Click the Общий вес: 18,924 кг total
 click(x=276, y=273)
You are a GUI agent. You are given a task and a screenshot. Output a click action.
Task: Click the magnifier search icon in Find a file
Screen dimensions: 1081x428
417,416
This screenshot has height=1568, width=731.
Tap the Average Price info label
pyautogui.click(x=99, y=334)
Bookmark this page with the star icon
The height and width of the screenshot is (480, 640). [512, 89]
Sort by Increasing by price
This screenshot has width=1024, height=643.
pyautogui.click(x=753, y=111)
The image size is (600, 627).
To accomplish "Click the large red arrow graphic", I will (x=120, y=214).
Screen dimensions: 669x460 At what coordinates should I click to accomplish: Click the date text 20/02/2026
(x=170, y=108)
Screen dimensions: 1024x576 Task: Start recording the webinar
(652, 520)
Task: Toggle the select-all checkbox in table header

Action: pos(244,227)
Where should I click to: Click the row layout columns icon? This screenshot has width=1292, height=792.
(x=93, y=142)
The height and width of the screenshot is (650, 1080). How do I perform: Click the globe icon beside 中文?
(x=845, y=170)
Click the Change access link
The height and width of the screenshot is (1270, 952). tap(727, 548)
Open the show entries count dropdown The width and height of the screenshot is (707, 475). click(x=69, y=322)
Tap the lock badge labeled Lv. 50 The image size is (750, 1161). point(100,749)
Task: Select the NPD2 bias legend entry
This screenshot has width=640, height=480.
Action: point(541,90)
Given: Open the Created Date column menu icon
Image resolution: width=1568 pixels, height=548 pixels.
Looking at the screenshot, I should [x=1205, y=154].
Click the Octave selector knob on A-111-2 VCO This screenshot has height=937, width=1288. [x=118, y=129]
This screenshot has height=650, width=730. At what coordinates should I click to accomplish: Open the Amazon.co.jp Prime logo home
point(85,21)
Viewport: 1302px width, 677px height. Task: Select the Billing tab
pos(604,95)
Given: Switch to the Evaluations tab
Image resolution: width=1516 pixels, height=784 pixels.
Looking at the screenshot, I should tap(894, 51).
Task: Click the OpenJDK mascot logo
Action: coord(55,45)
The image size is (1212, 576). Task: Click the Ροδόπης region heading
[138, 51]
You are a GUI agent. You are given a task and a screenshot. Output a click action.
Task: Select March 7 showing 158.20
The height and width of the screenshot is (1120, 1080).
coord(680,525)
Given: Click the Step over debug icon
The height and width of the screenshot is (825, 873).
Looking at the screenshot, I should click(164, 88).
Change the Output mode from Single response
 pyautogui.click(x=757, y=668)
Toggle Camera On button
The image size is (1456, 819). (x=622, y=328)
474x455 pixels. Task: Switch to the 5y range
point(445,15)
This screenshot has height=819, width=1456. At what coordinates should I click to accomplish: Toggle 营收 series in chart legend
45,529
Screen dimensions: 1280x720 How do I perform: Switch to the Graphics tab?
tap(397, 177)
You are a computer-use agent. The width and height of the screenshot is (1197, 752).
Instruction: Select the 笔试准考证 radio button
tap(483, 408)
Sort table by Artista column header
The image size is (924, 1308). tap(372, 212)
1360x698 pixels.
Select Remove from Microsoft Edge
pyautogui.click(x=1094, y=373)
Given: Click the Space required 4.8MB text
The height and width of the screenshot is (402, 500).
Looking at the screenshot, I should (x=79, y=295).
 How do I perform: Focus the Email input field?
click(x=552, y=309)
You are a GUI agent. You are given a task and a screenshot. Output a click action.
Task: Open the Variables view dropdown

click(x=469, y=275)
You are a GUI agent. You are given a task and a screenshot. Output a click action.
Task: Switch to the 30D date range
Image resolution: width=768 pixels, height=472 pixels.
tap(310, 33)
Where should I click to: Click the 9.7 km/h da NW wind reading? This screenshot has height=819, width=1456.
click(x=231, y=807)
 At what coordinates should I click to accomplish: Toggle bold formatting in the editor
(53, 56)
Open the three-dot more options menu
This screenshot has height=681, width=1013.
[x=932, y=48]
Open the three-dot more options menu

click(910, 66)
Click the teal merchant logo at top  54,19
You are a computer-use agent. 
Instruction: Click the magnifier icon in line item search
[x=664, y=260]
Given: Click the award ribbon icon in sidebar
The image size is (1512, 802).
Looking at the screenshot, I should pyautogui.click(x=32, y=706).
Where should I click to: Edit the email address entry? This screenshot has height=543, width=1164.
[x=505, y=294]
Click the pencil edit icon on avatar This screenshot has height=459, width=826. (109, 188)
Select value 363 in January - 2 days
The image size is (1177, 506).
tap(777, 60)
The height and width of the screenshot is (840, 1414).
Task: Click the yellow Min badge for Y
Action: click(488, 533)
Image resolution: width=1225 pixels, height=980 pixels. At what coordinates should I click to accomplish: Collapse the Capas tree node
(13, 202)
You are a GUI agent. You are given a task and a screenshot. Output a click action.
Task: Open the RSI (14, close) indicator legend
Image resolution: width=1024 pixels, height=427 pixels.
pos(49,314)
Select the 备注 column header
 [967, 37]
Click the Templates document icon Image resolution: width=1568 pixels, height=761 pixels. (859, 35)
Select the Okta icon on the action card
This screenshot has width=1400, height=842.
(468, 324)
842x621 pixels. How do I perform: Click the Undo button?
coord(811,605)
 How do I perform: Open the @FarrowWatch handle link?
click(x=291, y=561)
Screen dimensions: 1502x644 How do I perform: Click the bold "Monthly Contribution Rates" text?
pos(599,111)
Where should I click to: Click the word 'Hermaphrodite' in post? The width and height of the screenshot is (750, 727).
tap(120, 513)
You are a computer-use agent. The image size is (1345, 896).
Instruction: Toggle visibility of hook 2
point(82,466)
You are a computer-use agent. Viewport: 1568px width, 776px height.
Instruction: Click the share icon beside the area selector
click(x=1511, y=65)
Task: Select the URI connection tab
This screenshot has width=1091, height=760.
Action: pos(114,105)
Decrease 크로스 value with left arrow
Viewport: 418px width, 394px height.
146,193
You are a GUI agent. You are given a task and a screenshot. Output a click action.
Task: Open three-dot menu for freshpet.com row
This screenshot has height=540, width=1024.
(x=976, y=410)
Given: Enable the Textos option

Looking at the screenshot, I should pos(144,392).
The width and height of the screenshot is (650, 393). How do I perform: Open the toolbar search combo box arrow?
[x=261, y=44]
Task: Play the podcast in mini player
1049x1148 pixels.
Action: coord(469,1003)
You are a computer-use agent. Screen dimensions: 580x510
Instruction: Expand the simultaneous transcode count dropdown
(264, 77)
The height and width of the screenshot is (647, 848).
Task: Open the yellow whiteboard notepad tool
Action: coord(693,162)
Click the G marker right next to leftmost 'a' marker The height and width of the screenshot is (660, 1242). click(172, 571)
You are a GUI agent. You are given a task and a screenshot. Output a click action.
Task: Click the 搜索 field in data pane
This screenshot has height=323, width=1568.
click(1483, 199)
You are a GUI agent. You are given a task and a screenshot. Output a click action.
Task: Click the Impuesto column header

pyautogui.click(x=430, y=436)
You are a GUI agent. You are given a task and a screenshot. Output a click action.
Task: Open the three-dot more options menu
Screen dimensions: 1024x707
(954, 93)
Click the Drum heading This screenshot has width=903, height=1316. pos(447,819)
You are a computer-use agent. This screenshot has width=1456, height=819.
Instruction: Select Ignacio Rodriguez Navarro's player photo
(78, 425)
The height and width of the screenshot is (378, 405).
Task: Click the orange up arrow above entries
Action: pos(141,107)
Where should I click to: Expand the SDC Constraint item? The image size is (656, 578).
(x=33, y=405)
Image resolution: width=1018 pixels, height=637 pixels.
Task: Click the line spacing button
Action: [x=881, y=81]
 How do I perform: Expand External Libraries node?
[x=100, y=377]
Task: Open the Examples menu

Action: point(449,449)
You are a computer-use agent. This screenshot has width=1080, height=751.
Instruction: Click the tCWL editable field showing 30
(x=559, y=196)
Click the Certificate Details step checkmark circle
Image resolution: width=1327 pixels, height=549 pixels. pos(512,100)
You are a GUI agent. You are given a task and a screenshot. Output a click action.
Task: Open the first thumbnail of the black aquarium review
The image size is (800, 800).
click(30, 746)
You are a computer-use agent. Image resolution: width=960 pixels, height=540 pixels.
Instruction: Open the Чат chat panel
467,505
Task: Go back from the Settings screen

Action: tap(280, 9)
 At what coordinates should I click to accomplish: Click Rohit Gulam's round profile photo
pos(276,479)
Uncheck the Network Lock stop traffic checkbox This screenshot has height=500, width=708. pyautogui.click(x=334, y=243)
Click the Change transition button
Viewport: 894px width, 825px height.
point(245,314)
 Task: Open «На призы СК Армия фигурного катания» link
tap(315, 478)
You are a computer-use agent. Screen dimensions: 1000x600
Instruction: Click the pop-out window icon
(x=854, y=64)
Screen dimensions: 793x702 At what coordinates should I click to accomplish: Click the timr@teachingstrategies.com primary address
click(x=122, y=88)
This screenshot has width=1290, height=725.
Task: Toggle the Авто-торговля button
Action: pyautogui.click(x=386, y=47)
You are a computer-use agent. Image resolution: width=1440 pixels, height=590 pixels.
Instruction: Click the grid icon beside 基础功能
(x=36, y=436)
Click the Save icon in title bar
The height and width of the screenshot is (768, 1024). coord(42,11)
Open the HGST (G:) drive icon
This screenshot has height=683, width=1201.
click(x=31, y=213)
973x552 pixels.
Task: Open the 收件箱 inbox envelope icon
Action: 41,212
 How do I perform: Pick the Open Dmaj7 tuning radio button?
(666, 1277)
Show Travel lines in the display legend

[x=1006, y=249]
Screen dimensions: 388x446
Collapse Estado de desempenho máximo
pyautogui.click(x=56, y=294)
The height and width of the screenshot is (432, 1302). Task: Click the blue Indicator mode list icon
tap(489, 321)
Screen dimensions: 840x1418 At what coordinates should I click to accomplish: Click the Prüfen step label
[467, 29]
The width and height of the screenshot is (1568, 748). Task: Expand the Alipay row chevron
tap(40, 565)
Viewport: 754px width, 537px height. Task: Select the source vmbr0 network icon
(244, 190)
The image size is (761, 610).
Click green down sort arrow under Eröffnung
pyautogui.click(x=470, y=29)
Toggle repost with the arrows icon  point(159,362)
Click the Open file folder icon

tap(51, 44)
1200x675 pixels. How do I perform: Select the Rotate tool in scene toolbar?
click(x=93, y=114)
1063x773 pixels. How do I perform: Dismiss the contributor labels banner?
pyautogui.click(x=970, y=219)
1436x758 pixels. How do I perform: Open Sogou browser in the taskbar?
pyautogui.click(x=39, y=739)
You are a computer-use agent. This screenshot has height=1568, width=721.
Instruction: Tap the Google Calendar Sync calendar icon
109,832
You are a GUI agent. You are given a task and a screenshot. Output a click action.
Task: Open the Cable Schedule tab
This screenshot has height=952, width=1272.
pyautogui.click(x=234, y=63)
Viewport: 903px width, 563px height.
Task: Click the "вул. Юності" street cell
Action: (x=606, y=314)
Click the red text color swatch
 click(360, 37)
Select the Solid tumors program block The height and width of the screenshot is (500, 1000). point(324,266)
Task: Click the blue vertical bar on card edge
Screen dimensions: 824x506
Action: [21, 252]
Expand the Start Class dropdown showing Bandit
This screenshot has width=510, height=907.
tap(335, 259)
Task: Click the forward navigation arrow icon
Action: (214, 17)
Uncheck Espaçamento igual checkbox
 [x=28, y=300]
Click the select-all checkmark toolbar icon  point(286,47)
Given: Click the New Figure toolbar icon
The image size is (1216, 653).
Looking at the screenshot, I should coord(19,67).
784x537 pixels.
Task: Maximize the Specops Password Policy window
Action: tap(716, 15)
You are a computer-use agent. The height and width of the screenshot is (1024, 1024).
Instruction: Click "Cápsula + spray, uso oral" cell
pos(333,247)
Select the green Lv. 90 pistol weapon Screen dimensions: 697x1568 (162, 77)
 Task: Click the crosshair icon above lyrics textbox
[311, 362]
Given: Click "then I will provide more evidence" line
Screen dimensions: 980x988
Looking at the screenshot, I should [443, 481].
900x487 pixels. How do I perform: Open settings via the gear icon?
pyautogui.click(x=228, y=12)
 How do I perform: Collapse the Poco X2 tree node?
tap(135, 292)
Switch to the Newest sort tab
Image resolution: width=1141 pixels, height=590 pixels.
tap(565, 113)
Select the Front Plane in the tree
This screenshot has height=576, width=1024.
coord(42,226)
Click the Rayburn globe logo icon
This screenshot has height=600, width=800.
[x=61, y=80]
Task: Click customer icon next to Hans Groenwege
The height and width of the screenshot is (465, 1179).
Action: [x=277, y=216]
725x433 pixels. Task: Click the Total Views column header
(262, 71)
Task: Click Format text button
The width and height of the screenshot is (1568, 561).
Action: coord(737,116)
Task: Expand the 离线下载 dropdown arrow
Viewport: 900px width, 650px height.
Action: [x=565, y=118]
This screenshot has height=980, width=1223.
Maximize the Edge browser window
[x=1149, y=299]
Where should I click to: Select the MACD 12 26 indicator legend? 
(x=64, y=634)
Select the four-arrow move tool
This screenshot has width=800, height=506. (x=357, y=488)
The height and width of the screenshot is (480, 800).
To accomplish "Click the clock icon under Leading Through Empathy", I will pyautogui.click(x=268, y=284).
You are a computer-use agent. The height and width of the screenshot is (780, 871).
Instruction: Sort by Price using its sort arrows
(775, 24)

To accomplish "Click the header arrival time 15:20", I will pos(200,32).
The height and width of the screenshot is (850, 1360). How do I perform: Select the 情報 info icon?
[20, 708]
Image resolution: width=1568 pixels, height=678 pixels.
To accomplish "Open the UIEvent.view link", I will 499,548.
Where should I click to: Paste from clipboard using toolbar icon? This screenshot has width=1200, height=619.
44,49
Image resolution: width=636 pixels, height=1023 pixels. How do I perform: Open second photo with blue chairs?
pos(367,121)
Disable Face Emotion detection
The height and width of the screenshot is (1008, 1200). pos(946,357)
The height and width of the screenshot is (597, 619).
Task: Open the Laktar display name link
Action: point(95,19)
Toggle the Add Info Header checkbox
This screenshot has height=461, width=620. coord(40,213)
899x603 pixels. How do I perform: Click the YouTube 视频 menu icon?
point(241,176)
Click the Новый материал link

-*-*-

Everything from the line with "Image resolution: width=636" through the final line of the entries above must be duplicated exactly; both ends belong, and no other line does.

[Response area]
Image resolution: width=636 pixels, height=1023 pixels. How do I perform: Open second photo with blue chairs?
pos(367,121)
Disable Face Emotion detection
The height and width of the screenshot is (1008, 1200). pos(946,357)
The height and width of the screenshot is (597, 619).
Task: Open the Laktar display name link
Action: point(95,19)
Toggle the Add Info Header checkbox
This screenshot has height=461, width=620. coord(40,213)
899x603 pixels. How do I perform: Click the YouTube 视频 menu icon?
point(241,176)
Click the Новый материал link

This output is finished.